Yatmadan Önce 33 Sübhânallâh, 33 Elhamdülillâh ve 33 Allâhu Ekber Demenin Fazileti

“Yatağınıza girdiğiniz zaman -veya istirahate çekildiğiniz zaman- 33 defa Allahü ekber, 33 defa sübhânallah, 33 defa da elhamdülillâh deyiniz” hadisini nasıl anlamalıyız?

Ali radıyallahu anh’den rivayet edildiğine göre Resûlullah sallallahu aleyhi ve sellem ona ve Fâtıma radıyallahu anhâ’ya:

“Yatağınıza girdiğiniz zaman -veya istirahate çekildiğiniz zamanotuz üç defa Allahü ekberotuz üç defa sübhânallahotuz üç defa da elhamdülillâh deyiniz” buyurdu. (Buhârî, Farzu’l-humüs 6, Fezâilü ashâbi’n-nebî 9, Nefekât 6, 7, Daavât 11; Müslim, Zikr 80. Ayrıca bk. Ebû Dâvûd, Edeb 100)

Diğer bir rivayete göre “Otuz dört defa sübhânallah deyiniz” buyurmuştur. (Buhârî, Daavât 11)

Başka bir rivayete göre ise “Otuz dört defa Allahü ekber deyiniz” buyurmuştur. (Buhârî, Farzu’l-humüs 6, Fezâilü ashâbi’n-nebî 9; Müslim, Zikir 80)

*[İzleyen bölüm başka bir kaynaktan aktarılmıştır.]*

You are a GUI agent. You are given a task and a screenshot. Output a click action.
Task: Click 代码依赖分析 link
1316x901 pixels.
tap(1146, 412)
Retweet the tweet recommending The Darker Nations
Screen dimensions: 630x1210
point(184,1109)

Hadisleri Nasıl Anlamalıyız?

Bu hadîs-i şerîfin söylenmesine sebep olan pek hoş bir olay (sebeb-i vürûd) vardır. Resûl-i Ekrem sallallahu aleyhi ve sellem’in sevgili kızı Hz. Fâtıma kendi işini kendisi görürdü. Bundan hiç şikâyet etmezdi. Fakat el değirmeninde un öğütmek ona zor geliyordu. Hz. Ali de kuyudan su çekmekten yoruluyordu. Zaman zaman Medine’ye harp esirlerinin geldiğini, Peygamber Aleyhisselâm’ın da bunları bazı ihtiyaç sahiplerine hizmetçi olarak verdiğini görünce bir yardımcı da kendileri için istemeye karar verdiler. Bir gün Medine’ye yeni bir esirin geldiğini haber alan Hz. Fâtıma kalkıp babasının yanına gitti. Fakat onu evde bulamadı. Ziyaret maksadını Hz Âişe’ye anlatarak babası eve gelince ona dileğini açmasını rica etti. O gün Resûl-i Ekrem Efendimiz eve biraz geç geldi. Kızının isteğini öğrenince, vaktin geç olduğuna bakmadan kalkıp onun evine gitti. Hz. Ali ile Hz. Fâtıma henüz istirahate çekilmişlerdi ki, Peygamber Aleyhisselâm’ın içeri girmek için izin isteyen sesini duyunca hemen buyur ettiler. Resûlullah Efendimiz onların yataktan kalkmalarına bile izin vermeden aralarına gelip oturdu. Doğrudan meseleye girerek o gün gelen esiri kendilerine veremeyeceğini, onun parasıyla Mescid-i Nebevî’de yatıp kalkan fakir müslümanların ihtiyaçlarını temin edeceğini söyledi. Sonra da onlara hadisimizdeki duayı tavsiye buyurdu ve bu duayı okumanın onlar için bir hizmetçiden daha hayırlı olacağını belirtti. Böylece dünya sıkıntılarının gelip geçici, âhiret hazırlığı yapmanın daha önemli olduğuna işaret buyurdu.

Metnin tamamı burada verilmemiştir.